**INSTRUCTION:** Copy out every row below word for word, from the first to the last.
>> BEGIN PROVIDED RECORDS
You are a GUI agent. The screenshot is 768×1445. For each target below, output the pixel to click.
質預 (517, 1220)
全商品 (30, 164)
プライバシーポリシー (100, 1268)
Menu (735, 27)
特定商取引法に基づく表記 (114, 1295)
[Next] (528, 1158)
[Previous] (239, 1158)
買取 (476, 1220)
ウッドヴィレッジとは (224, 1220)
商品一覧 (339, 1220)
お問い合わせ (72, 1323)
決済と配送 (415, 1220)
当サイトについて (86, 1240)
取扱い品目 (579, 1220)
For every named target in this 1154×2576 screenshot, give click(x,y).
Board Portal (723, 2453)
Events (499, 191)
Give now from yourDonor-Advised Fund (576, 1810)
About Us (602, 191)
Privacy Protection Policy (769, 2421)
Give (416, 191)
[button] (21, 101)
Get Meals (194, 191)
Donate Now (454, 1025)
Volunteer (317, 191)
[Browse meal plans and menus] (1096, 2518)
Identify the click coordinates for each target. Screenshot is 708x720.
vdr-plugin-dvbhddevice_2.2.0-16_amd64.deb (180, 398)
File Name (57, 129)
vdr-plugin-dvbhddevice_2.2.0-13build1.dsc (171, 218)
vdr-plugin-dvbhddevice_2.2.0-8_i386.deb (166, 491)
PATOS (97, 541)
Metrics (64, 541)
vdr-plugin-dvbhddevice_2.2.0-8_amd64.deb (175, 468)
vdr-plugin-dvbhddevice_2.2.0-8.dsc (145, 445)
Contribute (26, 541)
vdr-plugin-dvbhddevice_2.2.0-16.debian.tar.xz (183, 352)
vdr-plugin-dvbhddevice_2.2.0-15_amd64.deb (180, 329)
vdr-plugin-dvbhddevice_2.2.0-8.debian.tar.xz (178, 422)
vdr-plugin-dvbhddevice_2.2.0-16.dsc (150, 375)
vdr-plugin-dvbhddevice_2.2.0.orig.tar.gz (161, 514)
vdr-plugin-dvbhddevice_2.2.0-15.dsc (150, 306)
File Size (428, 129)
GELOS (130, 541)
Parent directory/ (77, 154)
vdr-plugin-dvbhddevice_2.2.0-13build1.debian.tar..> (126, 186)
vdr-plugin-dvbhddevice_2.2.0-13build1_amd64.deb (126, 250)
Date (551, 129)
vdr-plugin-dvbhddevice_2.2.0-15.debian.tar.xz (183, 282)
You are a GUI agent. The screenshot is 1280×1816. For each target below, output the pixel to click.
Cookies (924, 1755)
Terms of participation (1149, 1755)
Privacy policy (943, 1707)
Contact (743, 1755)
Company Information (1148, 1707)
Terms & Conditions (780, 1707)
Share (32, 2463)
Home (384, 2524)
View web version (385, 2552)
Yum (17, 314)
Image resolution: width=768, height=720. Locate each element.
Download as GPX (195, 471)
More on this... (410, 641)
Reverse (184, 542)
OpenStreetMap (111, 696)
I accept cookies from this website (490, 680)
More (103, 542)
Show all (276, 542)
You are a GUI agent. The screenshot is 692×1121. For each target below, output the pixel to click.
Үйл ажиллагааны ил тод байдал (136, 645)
>> END PROVIDED RECORDS
**EXERCISE RESULT:**
You are a GUI agent. The screenshot is 768×1445. For each target below, output the pixel to click.
質預 (517, 1220)
全商品 (30, 164)
プライバシーポリシー (100, 1268)
Menu (735, 27)
特定商取引法に基づく表記 (114, 1295)
[Next] (528, 1158)
[Previous] (239, 1158)
買取 (476, 1220)
ウッドヴィレッジとは (224, 1220)
商品一覧 (339, 1220)
お問い合わせ (72, 1323)
決済と配送 (415, 1220)
当サイトについて (86, 1240)
取扱い品目 (579, 1220)
For every named target in this 1154×2576 screenshot, give click(x,y).
Board Portal (723, 2453)
Events (499, 191)
Give now from yourDonor-Advised Fund (576, 1810)
About Us (602, 191)
Privacy Protection Policy (769, 2421)
Give (416, 191)
[button] (21, 101)
Get Meals (194, 191)
Donate Now (454, 1025)
Volunteer (317, 191)
[Browse meal plans and menus] (1096, 2518)
Identify the click coordinates for each target. Screenshot is 708x720.
vdr-plugin-dvbhddevice_2.2.0-16_amd64.deb (180, 398)
File Name (57, 129)
vdr-plugin-dvbhddevice_2.2.0-13build1.dsc (171, 218)
vdr-plugin-dvbhddevice_2.2.0-8_i386.deb (166, 491)
PATOS (97, 541)
Metrics (64, 541)
vdr-plugin-dvbhddevice_2.2.0-8_amd64.deb (175, 468)
vdr-plugin-dvbhddevice_2.2.0-8.dsc (145, 445)
Contribute (26, 541)
vdr-plugin-dvbhddevice_2.2.0-16.debian.tar.xz (183, 352)
vdr-plugin-dvbhddevice_2.2.0-15_amd64.deb (180, 329)
vdr-plugin-dvbhddevice_2.2.0-8.debian.tar.xz (178, 422)
vdr-plugin-dvbhddevice_2.2.0-16.dsc (150, 375)
vdr-plugin-dvbhddevice_2.2.0.orig.tar.gz (161, 514)
vdr-plugin-dvbhddevice_2.2.0-15.dsc (150, 306)
File Size (428, 129)
GELOS (130, 541)
Parent directory/ (77, 154)
vdr-plugin-dvbhddevice_2.2.0-13build1.debian.tar..> (126, 186)
vdr-plugin-dvbhddevice_2.2.0-13build1_amd64.deb (126, 250)
Date (551, 129)
vdr-plugin-dvbhddevice_2.2.0-15.debian.tar.xz (183, 282)
You are a GUI agent. The screenshot is 1280×1816. For each target below, output the pixel to click.
Cookies (924, 1755)
Terms of participation (1149, 1755)
Privacy policy (943, 1707)
Contact (743, 1755)
Company Information (1148, 1707)
Terms & Conditions (780, 1707)
Share (32, 2463)
Home (384, 2524)
View web version (385, 2552)
Yum (17, 314)
Image resolution: width=768, height=720. Locate each element.
Download as GPX (195, 471)
More on this... (410, 641)
Reverse (184, 542)
OpenStreetMap (111, 696)
I accept cookies from this website (490, 680)
More (103, 542)
Show all (276, 542)
You are a GUI agent. The screenshot is 692×1121. For each target below, output the pixel to click.
Үйл ажиллагааны ил тод байдал (136, 645)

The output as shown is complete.